Here's why the Treasury market has been acting so weird

The S&P 500 has rallied more than 14% off its February lows as money has rushed back into riskier assets amid a pickup in US economic data.

Usually, one would expected the yield curve to steepen as risk assets gain. Such a steepening typically signals an improving economy as investors believe they can earn better risk-adjusted returns in assets classes other than Treasurys.

However, the reflation in the stock market hasn’t been reflected in the US yield curve.

Since the stock market bottom on February 11, the yield curve, as measured by the 2-year/10-year spread, has flattened by about 5.5 basis points to less than 96 bps, and is at its flattest level since Q4 2007.

That is a worrying sign. A flattening of the yield curve usually signals investors are concerned about a slowdown in the economy as they move into the relative safety of longer-dated Treasuries to protect themselves from potential losses in riskier assets.

According to Christopher Wood, author of CLSA’s weekly Greed & Fear letter, there’s a simple explanation as to why the yield curve is flattening as opposed to getting steeper.

He suggests it’s due to the “ongoing decline in nominal GDP growth and the related fact that velocity in America is running at a 60-year low.”

He notes that US nominal GDP has slowed from 4.8% year-over-year in Q3 2014 to 3.2% YoY in Q1 2016. Additionally, the velocity of money, or rate at which money is used to purchase goods and services, has fallen off a cliff since the onset of the financial crisis.

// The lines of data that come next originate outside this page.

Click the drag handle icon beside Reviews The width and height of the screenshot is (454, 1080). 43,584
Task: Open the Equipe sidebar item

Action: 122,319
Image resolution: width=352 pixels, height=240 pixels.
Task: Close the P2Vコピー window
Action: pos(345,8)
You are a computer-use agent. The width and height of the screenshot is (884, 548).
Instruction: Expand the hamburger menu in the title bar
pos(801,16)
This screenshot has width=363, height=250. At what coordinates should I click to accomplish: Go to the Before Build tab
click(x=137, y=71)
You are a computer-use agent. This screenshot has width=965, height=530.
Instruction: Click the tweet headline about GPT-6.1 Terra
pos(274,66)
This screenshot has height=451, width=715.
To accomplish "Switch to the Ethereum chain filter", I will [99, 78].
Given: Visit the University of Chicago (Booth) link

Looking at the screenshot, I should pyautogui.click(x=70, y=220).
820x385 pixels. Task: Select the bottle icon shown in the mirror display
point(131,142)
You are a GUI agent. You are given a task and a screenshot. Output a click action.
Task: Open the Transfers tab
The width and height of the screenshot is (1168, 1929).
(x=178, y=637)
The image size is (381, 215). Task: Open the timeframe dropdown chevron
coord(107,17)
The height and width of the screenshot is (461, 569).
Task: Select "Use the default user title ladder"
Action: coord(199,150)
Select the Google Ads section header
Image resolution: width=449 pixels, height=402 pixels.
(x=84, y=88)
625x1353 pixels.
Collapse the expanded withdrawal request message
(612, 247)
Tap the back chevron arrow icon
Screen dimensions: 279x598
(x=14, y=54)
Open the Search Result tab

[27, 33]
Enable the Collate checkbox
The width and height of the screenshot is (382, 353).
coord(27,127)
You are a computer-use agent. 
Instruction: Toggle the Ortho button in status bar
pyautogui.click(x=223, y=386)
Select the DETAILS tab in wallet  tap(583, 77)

With the Fed expected to hike rates at least one time this year, possibly as early as June, “expect the yield curve to flatten not steepen on the announcement,” Wood says.

The extent of how much the curve will flatten is of course unknown, but at least some market observers are afraid of a pick in year-over-year inflation comparisons as energy prices come off a low base. This could cause the Fed to raise rates more aggressively than needed, creating an even flatter yield curve, or possibly causing it to invert.

And while it remains unclear if the yield curve could actually invert (longer dated yields fall below shorter dated yields) with the Fed at/near the lower bound, a continued flattening of the curve will have at least some economists worried that a recession is on the horizon.